Zum G20-Gipfel in Hamburg

Der G20-Gipfel in Hamburg war in mehrfacher Hinsicht deprimierend. Gewalt, Zerstörung und Plünderung brachten Anwohner, friedliche Demonstranten, Journalisten und Polizisten in ernste Bedrängnis. Die Gipfelbeschlüsse waren bei weitem nicht das, was man sich von  den wichtigsten Industriestaaten zur Abwendung der Klimakrise, von Ungleichheit, Hunger und Fluchtgründen gewünscht hätte.

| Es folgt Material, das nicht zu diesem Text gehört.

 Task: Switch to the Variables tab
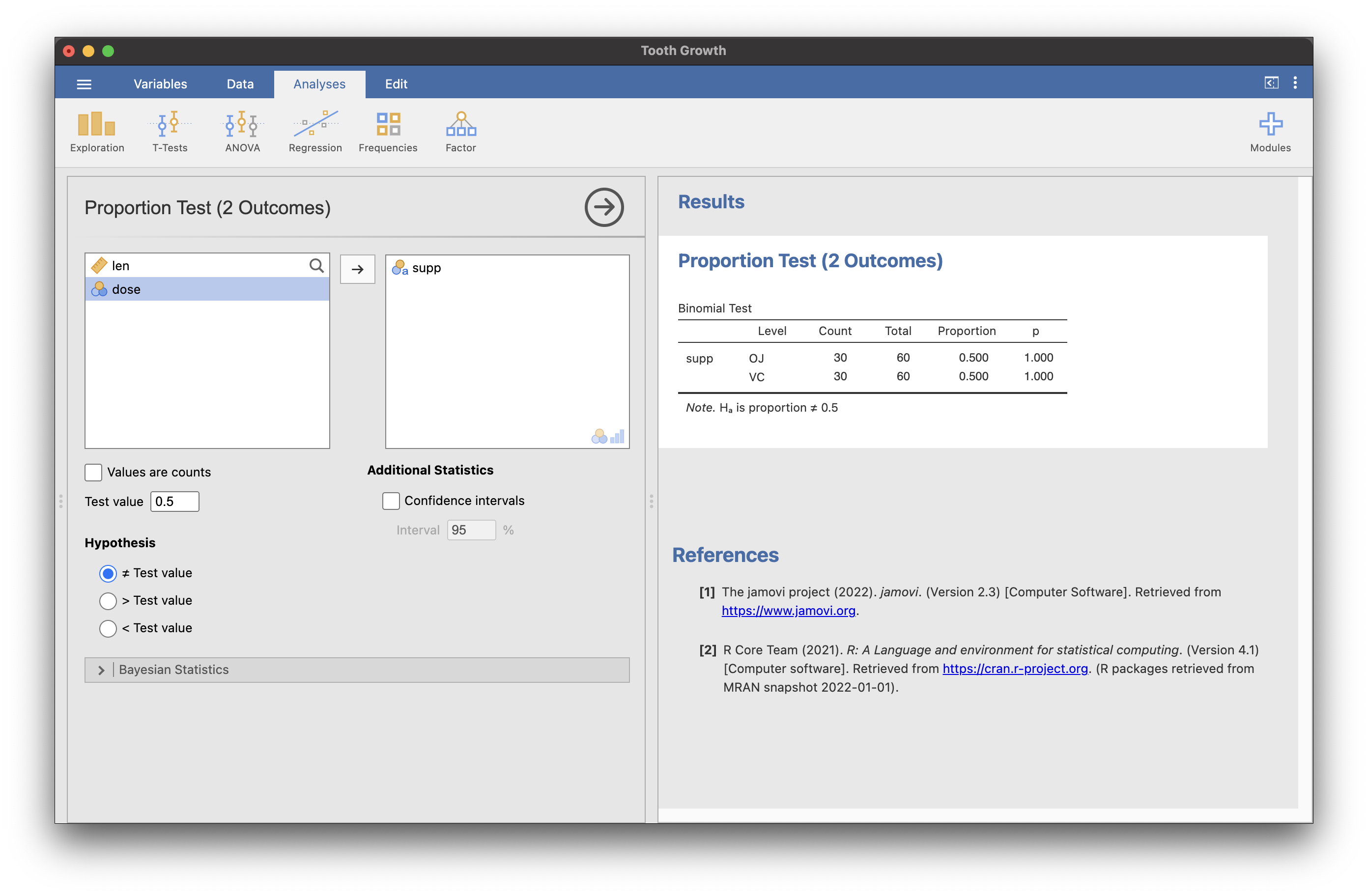[x=160, y=84]
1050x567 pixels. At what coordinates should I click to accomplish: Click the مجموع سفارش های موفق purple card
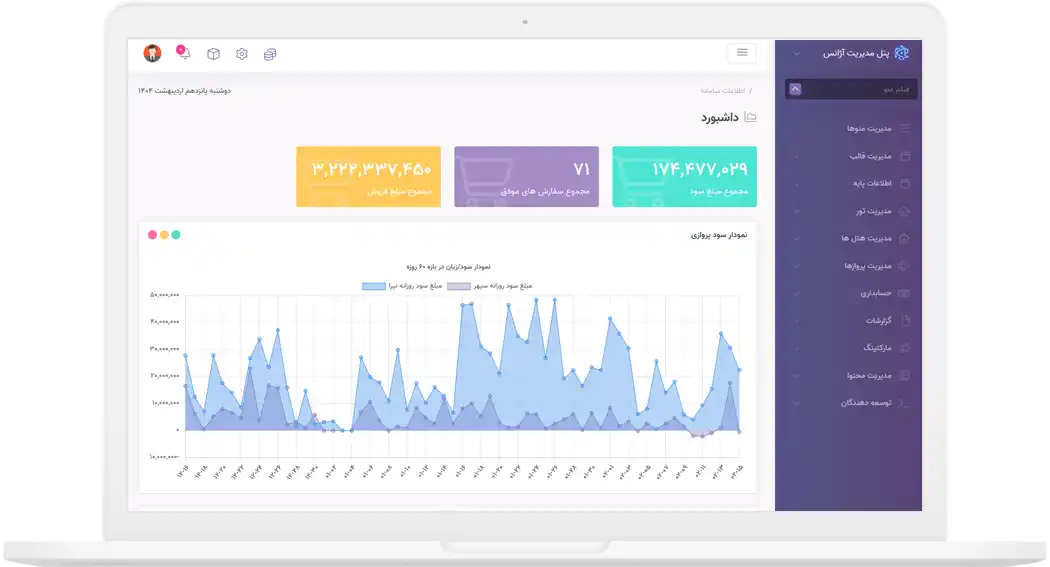pyautogui.click(x=526, y=177)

Zu den gewalttätigen Ausschreitungen: Wir wünschen allen Verletzten, und es sind Hunderte Polizisten darunter, eine baldige Genesung! An dieser Stelle auch nochmal ein ganz herzlichen Dank an alle Einsatzkräfte der Polizei für Ihren wichtigen Einsatz zum Schutz der Bürger*innen. Wir erwarten eine umfassende Aufklärung, warum die Gewaltexzesse nicht verhindert werden konnten. Für uns ist klar: mit der ausufernden Gewalt wurden nicht nur Menschen in Gefahr gebracht und verletzt und Anwohnerinnen und Anwohner verängstigt, sondern auch der friedliche Protest zigtausender Demonstranten diskreditiert. Gewalt ist kein Mittel der Meinungsäußerung. Wir haben immer den gewaltfreien Protest unterstützt.

Wir haben früh unsere Forderungen an den Gipfel formuliert: Zu keinem Zeitpunkt haben wir als Grüne die Idee verfolgt, den G20-Gipfel nach Hamburg zu holen. Die Gewährleistung der Infrastruktur und der Sicherheit für den G20-Gipfel haben wir als  große Herausforderung für Hamburg benannt.  Zu Recht haben auch die AnwohnerInnen im Vorfeld ihre Bedenken zu dem Gipfel mitten in der Großstadt zum Ausdruck gebracht.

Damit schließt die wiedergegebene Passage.